攀爬纤维输入的预测性奖励预测误差将模块化强化学习与监督学习相结合。

Predictive reward-prediction errors of climbing fiber inputs integrate modular reinforcement learning with supervised learning.

作者信息

Hoang Huu, Tsutsumi Shinichiro, Matsuzaki Masanori, Kano Masanobu, Toyama Keisuke, Kitamura Kazuo, Kawato Mitsuo

机构信息

Neural Information Analysis Laboratories, Advanced Telecommunications Research Institute International, Kyoto, Japan.

Laboratory for Multi-scale Biological Psychiatry, RIKEN Center for Brain Science, Saitama, Japan.

出版信息

PLoS Comput Biol. 2025 Mar 17;21(3):e1012899. doi: 10.1371/journal.pcbi.1012899. eCollection 2025 Mar.

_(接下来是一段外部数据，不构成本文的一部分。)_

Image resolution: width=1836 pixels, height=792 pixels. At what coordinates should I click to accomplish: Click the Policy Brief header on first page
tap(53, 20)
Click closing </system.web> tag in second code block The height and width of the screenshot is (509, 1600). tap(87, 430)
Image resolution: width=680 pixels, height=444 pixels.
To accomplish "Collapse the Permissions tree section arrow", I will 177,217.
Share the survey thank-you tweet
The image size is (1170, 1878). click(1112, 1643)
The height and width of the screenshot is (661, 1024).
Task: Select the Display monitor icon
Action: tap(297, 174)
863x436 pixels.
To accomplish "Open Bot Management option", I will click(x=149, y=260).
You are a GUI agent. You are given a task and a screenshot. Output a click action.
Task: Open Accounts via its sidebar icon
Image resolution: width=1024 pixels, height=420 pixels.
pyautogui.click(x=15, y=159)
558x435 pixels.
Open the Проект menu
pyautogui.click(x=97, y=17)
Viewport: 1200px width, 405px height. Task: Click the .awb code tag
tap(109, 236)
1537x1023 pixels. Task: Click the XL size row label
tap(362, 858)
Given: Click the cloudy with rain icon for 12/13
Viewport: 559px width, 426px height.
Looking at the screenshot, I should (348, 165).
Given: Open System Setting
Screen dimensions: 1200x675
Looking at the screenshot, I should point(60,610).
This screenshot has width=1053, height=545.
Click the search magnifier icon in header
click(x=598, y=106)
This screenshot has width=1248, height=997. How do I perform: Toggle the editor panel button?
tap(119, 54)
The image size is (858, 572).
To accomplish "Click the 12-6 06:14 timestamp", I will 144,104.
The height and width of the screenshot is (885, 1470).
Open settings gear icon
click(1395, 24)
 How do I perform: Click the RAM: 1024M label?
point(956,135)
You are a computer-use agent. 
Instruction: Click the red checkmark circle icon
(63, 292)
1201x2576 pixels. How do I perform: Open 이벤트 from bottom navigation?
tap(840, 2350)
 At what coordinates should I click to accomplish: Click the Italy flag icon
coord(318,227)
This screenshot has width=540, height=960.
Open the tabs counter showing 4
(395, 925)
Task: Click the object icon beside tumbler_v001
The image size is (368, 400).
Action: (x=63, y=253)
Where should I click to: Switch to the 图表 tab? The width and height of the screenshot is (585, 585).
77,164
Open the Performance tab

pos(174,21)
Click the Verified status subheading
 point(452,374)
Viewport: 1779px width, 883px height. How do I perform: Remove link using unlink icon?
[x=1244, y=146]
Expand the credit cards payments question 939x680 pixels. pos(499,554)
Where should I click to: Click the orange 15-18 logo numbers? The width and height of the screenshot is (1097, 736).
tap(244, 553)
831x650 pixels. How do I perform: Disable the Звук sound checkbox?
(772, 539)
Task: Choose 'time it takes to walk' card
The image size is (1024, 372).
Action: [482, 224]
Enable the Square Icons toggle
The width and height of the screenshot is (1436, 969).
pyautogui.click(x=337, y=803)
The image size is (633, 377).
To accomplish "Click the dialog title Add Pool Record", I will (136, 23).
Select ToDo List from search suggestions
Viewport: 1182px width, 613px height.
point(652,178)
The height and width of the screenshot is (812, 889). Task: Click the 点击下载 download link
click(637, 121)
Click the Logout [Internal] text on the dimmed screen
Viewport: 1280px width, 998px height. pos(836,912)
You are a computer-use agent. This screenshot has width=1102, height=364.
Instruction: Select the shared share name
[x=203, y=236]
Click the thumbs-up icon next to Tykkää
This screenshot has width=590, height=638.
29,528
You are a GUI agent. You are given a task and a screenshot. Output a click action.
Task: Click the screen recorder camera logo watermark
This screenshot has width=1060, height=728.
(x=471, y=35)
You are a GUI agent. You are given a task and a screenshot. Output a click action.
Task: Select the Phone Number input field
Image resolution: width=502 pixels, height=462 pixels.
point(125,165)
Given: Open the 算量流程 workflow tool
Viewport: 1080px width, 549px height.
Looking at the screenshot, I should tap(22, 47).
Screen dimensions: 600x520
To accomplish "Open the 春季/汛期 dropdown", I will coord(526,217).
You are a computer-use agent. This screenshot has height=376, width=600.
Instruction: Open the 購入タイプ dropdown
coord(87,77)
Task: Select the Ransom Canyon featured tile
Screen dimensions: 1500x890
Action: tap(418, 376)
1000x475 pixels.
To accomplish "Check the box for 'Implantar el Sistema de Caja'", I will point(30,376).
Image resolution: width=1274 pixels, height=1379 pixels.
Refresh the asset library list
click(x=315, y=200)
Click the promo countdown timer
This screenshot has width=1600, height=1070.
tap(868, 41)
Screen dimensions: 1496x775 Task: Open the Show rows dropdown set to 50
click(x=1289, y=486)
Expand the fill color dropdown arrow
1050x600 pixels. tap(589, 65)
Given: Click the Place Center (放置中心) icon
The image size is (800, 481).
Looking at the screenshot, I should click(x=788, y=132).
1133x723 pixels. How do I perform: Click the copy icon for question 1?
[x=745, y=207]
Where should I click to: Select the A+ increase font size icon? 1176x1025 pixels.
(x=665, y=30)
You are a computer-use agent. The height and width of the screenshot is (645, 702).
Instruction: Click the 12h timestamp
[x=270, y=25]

DOI:10.1371/journal.pcbi.1012899

PMID:40096178

原文链接:https://pmc.ncbi.nlm.nih.gov/articles/PMC11957396/

Abstract

Although the cerebellum is typically associated with supervised learning algorithms, it also exhibits extensive involvement in reward processing. In this study, we investigated the cerebellum's role in executing reinforcement learning algorithms, with a particular emphasis on essential reward-prediction errors. We employed the Q-learning model to accurately reproduce the licking responses of mice in a Go/No-go auditory-discrimination task. This method enabled the calculation of reinforcement learning variables, such as reward, predicted reward, and reward-prediction errors in each learning trial. Through tensor component analysis of two-photon Ca2+ imaging data from more than 6,000 Purkinje cells, we found that climbing fiber inputs of the two distinct components, which were specifically activated during Go and No-go cues in the learning process, showed an inverse relationship with predictive reward-prediction errors. Assuming bidirectional parallel-fiber Purkinje-cell synaptic plasticity, we constructed a cerebellar neural-network model with 5,000 spiking neurons of granule cells, Purkinje cells, cerebellar nuclei neurons, and inferior olive neurons. The network model qualitatively reproduced distinct changes in licking behaviors, climbing-fiber firing rates, and their synchronization during discrimination learning separately for Go/No-go conditions. We found that Purkinje cells in the two components could develop specific motor commands for their respective auditory cues, guided by the predictive reward-prediction errors from their climbing fiber inputs. These results indicate a possible role of context-specific actors in modular reinforcement learning, integrating with cerebellar supervised learning capabilities.

摘要

尽管小脑通常与监督学习算法相关联，但它在奖励处理方面也表现出广泛的参与。在本研究中，我们调查了小脑在执行强化学习算法中的作用，特别强调了基本奖励预测误差。我们采用Q学习模型来准确再现小鼠在Go/No-go听觉辨别任务中的舔舐反应。这种方法能够计算强化学习变量，例如每次学习试验中的奖励、预测奖励和奖励预测误差。通过对来自6000多个浦肯野细胞的双光子Ca2+成像数据进行张量成分分析，我们发现，在学习过程中，在Go和No-go提示期间被特异性激活的两个不同成分的攀爬纤维输入，与预测奖励预测误差呈反比关系。假设双向平行纤维-浦肯野细胞突触可塑性，我们构建了一个具有5000个发放神经元的小脑神经网络模型，这些神经元包括颗粒细胞、浦肯野细胞、小脑核神经元和下橄榄核神经元。该网络模型定性地再现了在Go/No-go条件下辨别学习期间舔舐行为、攀爬纤维发放率及其同步性的明显变化。我们发现，两个成分中的浦肯野细胞可以在来自其攀爬纤维输入的预测奖励预测误差的引导下，为各自的听觉提示制定特定的运动指令。这些结果表明，上下文特定因素在模块化强化学习中可能发挥作用，并与小脑的监督学习能力相结合。